-- START TASK DATA --

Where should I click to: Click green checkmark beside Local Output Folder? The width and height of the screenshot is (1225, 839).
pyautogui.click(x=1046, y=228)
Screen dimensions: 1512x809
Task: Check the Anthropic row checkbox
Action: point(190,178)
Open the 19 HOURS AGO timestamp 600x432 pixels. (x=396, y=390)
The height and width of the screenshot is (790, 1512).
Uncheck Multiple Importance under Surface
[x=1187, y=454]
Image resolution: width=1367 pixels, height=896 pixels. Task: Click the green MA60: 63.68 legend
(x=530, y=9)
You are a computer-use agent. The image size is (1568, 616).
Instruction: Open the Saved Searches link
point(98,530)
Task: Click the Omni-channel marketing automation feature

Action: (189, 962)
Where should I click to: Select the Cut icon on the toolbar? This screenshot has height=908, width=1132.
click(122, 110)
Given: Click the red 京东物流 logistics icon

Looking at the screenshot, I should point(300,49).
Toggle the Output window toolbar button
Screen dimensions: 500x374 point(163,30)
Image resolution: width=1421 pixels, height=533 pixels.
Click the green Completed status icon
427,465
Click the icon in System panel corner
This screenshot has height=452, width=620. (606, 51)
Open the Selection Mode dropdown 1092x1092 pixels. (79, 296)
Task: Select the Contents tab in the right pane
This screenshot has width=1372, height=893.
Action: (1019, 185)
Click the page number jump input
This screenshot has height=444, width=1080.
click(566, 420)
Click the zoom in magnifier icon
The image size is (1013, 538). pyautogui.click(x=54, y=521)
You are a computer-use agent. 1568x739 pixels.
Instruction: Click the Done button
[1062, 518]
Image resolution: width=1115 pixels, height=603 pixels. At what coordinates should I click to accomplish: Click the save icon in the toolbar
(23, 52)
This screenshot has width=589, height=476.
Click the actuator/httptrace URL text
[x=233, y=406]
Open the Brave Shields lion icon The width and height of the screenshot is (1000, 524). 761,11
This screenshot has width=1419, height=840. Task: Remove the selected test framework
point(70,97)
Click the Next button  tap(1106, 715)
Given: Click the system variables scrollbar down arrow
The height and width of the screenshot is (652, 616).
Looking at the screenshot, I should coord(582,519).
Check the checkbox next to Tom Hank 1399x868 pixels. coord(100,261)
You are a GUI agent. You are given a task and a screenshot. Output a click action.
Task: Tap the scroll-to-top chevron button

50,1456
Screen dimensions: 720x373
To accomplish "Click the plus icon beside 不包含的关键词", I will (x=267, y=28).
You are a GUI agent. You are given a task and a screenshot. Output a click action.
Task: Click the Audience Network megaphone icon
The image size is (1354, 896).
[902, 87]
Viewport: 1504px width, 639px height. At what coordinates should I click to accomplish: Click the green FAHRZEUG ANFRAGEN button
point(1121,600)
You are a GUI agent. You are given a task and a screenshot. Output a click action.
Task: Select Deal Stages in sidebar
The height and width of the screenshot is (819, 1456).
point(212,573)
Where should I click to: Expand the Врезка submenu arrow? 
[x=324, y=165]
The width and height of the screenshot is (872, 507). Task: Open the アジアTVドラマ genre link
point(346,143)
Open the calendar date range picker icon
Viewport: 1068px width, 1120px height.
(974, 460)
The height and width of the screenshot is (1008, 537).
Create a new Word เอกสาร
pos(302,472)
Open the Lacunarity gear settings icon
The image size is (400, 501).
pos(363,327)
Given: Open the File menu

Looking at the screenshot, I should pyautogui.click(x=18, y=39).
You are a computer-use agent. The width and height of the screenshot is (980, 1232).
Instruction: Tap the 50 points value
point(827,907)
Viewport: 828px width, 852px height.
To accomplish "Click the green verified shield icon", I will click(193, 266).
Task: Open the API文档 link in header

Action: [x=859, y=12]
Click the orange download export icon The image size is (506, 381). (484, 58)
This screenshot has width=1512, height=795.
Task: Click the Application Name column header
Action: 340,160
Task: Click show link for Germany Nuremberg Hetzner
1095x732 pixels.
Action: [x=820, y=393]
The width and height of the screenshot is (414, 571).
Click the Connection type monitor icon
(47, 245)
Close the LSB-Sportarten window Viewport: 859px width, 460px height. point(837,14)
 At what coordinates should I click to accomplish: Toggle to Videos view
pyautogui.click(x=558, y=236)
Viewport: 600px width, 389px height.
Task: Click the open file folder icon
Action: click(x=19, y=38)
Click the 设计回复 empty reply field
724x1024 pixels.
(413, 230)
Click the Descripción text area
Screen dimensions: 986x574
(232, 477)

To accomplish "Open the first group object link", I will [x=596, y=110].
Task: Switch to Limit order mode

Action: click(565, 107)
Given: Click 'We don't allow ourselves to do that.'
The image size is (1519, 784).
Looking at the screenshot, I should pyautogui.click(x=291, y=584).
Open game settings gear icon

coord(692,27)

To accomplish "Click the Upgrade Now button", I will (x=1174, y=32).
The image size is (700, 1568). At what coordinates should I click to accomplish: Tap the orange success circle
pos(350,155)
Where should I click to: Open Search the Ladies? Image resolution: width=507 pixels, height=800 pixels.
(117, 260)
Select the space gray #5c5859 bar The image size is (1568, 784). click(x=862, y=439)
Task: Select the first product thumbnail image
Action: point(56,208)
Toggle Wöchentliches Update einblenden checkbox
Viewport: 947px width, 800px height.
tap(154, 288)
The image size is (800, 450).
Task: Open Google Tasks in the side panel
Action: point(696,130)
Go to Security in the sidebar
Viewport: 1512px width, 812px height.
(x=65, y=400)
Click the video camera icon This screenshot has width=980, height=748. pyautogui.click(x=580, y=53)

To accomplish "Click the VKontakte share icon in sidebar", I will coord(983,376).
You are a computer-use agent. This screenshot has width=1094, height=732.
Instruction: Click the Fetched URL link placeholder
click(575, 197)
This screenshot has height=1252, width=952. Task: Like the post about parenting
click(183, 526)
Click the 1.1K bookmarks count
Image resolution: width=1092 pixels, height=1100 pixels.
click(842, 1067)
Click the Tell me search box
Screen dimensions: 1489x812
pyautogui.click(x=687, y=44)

-- END TASK DATA --

DIRECTIVE:
Reproduce all of the records above line for line, with no changes.

ANSWER IN FULL:
Where should I click to: Click green checkmark beside Local Output Folder? The width and height of the screenshot is (1225, 839).
pyautogui.click(x=1046, y=228)
Screen dimensions: 1512x809
Task: Check the Anthropic row checkbox
Action: point(190,178)
Open the 19 HOURS AGO timestamp 600x432 pixels. (x=396, y=390)
The height and width of the screenshot is (790, 1512).
Uncheck Multiple Importance under Surface
[x=1187, y=454]
Image resolution: width=1367 pixels, height=896 pixels. Task: Click the green MA60: 63.68 legend
(x=530, y=9)
You are a computer-use agent. The image size is (1568, 616).
Instruction: Open the Saved Searches link
point(98,530)
Task: Click the Omni-channel marketing automation feature

Action: (189, 962)
Where should I click to: Select the Cut icon on the toolbar? This screenshot has height=908, width=1132.
click(122, 110)
Given: Click the red 京东物流 logistics icon

Looking at the screenshot, I should point(300,49).
Toggle the Output window toolbar button
Screen dimensions: 500x374 point(163,30)
Image resolution: width=1421 pixels, height=533 pixels.
Click the green Completed status icon
427,465
Click the icon in System panel corner
This screenshot has height=452, width=620. (606, 51)
Open the Selection Mode dropdown 1092x1092 pixels. (79, 296)
Task: Select the Contents tab in the right pane
This screenshot has width=1372, height=893.
Action: (1019, 185)
Click the page number jump input
This screenshot has height=444, width=1080.
click(566, 420)
Click the zoom in magnifier icon
The image size is (1013, 538). pyautogui.click(x=54, y=521)
You are a computer-use agent. 1568x739 pixels.
Instruction: Click the Done button
[1062, 518]
Image resolution: width=1115 pixels, height=603 pixels. At what coordinates should I click to accomplish: Click the save icon in the toolbar
(23, 52)
This screenshot has width=589, height=476.
Click the actuator/httptrace URL text
[x=233, y=406]
Open the Brave Shields lion icon The width and height of the screenshot is (1000, 524). 761,11
This screenshot has width=1419, height=840. Task: Remove the selected test framework
point(70,97)
Click the Next button  tap(1106, 715)
Given: Click the system variables scrollbar down arrow
The height and width of the screenshot is (652, 616).
Looking at the screenshot, I should coord(582,519).
Check the checkbox next to Tom Hank 1399x868 pixels. coord(100,261)
You are a GUI agent. You are given a task and a screenshot. Output a click action.
Task: Tap the scroll-to-top chevron button

50,1456
Screen dimensions: 720x373
To accomplish "Click the plus icon beside 不包含的关键词", I will (x=267, y=28).
You are a GUI agent. You are given a task and a screenshot. Output a click action.
Task: Click the Audience Network megaphone icon
The image size is (1354, 896).
[902, 87]
Viewport: 1504px width, 639px height. At what coordinates should I click to accomplish: Click the green FAHRZEUG ANFRAGEN button
point(1121,600)
You are a GUI agent. You are given a task and a screenshot. Output a click action.
Task: Select Deal Stages in sidebar
The height and width of the screenshot is (819, 1456).
point(212,573)
Where should I click to: Expand the Врезка submenu arrow? 
[x=324, y=165]
The width and height of the screenshot is (872, 507). Task: Open the アジアTVドラマ genre link
point(346,143)
Open the calendar date range picker icon
Viewport: 1068px width, 1120px height.
(974, 460)
The height and width of the screenshot is (1008, 537).
Create a new Word เอกสาร
pos(302,472)
Open the Lacunarity gear settings icon
The image size is (400, 501).
pos(363,327)
Given: Open the File menu

Looking at the screenshot, I should pyautogui.click(x=18, y=39).
You are a computer-use agent. The width and height of the screenshot is (980, 1232).
Instruction: Tap the 50 points value
point(827,907)
Viewport: 828px width, 852px height.
To accomplish "Click the green verified shield icon", I will click(193, 266).
Task: Open the API文档 link in header

Action: [x=859, y=12]
Click the orange download export icon The image size is (506, 381). (484, 58)
This screenshot has width=1512, height=795.
Task: Click the Application Name column header
Action: 340,160
Task: Click show link for Germany Nuremberg Hetzner
1095x732 pixels.
Action: [x=820, y=393]
The width and height of the screenshot is (414, 571).
Click the Connection type monitor icon
(47, 245)
Close the LSB-Sportarten window Viewport: 859px width, 460px height. point(837,14)
 At what coordinates should I click to accomplish: Toggle to Videos view
pyautogui.click(x=558, y=236)
Viewport: 600px width, 389px height.
Task: Click the open file folder icon
Action: click(x=19, y=38)
Click the 设计回复 empty reply field
724x1024 pixels.
(413, 230)
Click the Descripción text area
Screen dimensions: 986x574
(232, 477)

To accomplish "Open the first group object link", I will [x=596, y=110].
Task: Switch to Limit order mode

Action: click(565, 107)
Given: Click 'We don't allow ourselves to do that.'
The image size is (1519, 784).
Looking at the screenshot, I should pyautogui.click(x=291, y=584).
Open game settings gear icon

coord(692,27)

To accomplish "Click the Upgrade Now button", I will (x=1174, y=32).
The image size is (700, 1568). At what coordinates should I click to accomplish: Tap the orange success circle
pos(350,155)
Where should I click to: Open Search the Ladies? Image resolution: width=507 pixels, height=800 pixels.
(117, 260)
Select the space gray #5c5859 bar The image size is (1568, 784). click(x=862, y=439)
Task: Select the first product thumbnail image
Action: point(56,208)
Toggle Wöchentliches Update einblenden checkbox
Viewport: 947px width, 800px height.
tap(154, 288)
The image size is (800, 450).
Task: Open Google Tasks in the side panel
Action: point(696,130)
Go to Security in the sidebar
Viewport: 1512px width, 812px height.
(x=65, y=400)
Click the video camera icon This screenshot has width=980, height=748. pyautogui.click(x=580, y=53)

To accomplish "Click the VKontakte share icon in sidebar", I will coord(983,376).
You are a computer-use agent. This screenshot has width=1094, height=732.
Instruction: Click the Fetched URL link placeholder
click(575, 197)
This screenshot has height=1252, width=952. Task: Like the post about parenting
click(183, 526)
Click the 1.1K bookmarks count
Image resolution: width=1092 pixels, height=1100 pixels.
click(842, 1067)
Click the Tell me search box
Screen dimensions: 1489x812
pyautogui.click(x=687, y=44)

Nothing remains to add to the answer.